I'd like to secure one of my appengine handlers to only respond only if the request is originating within the local app.
I had a look at handler.request.environ and this is what I found (I modified the application_id):
{
'USER_ORGANIZATION': '',
'TZ': 'UTC',
'APPLICATION_ID': 'dev~myappid',
'USER_NICKNAME': '',
'REMOTE_ADDR': '127.0.0.1',
'DEFAULT_VERSION_HOSTNAME': 'localhost:8080',
'CURRENT_MODULE_ID': 'default',
'wsgi.multithread': True,
'REQUEST_METHOD': 'GET',
'DATACENTER': 'us1',
'wsgi.run_once': False,
'REQUEST_ID_HASH': '364BD75E',
'QUERY_STRING': '',
'USER_IS_ADMIN': '0',
'SERVER_SOFTWARE': 'Development/2.0',
'REQUEST_LOG_ID': '21f8fe9ca3baeebdacc5dd74febb7aec00a6d6bedbc8dc01415c58393ee7a2cedd155b81e75db18961c98b8ee8cb5dd42',
'PATH_TRANSLATED': '/Users/hamish/dev/kp3/src/kp3/main.pyc',
'SERVER_NAME': 'localhost',
'SERVER_PROTOCOL': 'HTTP/1.1',
'AUTH_DOMAIN': 'gmail.com',
'SCRIPT_NAME': '',
'HTTP_USER_AGENT': 'Python-urllib/2.7 AppEngine-Google; (+http://code.google.com/appengine)',
'PATH_INFO': '/spike/two/',
'wsgi.multiprocess': True,
'HTTP_HOST': 'localhost:8080',
'HTTPS': 'off',
'INSTANCE_ID': 'fd45d3ed33f7f9abb3bec923ede309eeb3b5',
'wsgi.version': (1, 0),
'wsgi.input': <_io.BytesIO object at 0x1055294d0>,
'SERVER_PORT': '8080',
'USER_EMAIL': '',
'APPENGINE_RUNTIME':
'python27',
'CURRENT_VERSION_ID': '1.699634115210300890',
'HTTP_X_APPENGINE_COUNTRY': 'ZZ',
'USER_ID': '',
'webob._cache_control': ('', <CacheControl ''>),
'wsgi.url_scheme': 'http'
}
Is there anything here (or else-where on the request handler) that would allow me to know for sure (ie something that an attacker could not fake) if the request is originating on the current app.
WHY Do This?
I have an app that stores images in the blob store, and then lets approved users view them.

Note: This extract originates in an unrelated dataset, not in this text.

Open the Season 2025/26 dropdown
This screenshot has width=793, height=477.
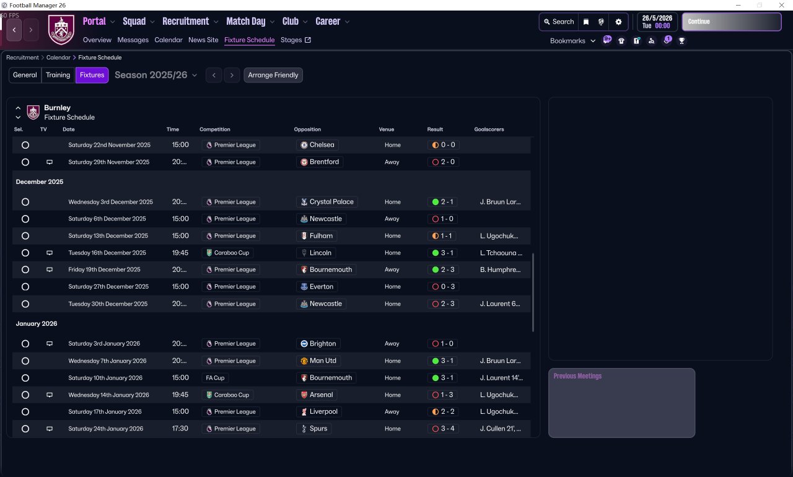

I'm not using the blobstore image hosting features, I'm instead getting request, checking that the logged in user has permission to view the picture, getting the blob and returning it. This is working fine.
I now want to generate a PDF that contains some of these images. The ay I'm currently planning to do that is to create some xhtml, including references to the images, then use xhtml2pdf to create the pdf. I'll then store that and use the same security rules to control access to the pdf as the images.
xhtml2pdf fetches the images and embeds them inside the pdf file.
If I use the same url to serve the images to xhtml2pdf as I use to serve them to general users, the authorization code kicks in blocks the access to xhtml2pdf. To get around this I've implemented a second Image Handler which has no user based security. My problem now is to secure that second handler in order to not have a security hole.
The other way that I have tried to use to resolve this is to embed the image data directly into the html using the Data URI scheme, however I'm getting an error there as well:
IOError: cannot identify image file fileName=<StringIO.StringIO
instance at 0x10503ca70>
If your not using a custom domain you can use this. The X-Appengine-Inbound-Appid can only be set internally so its safe to use as a security check.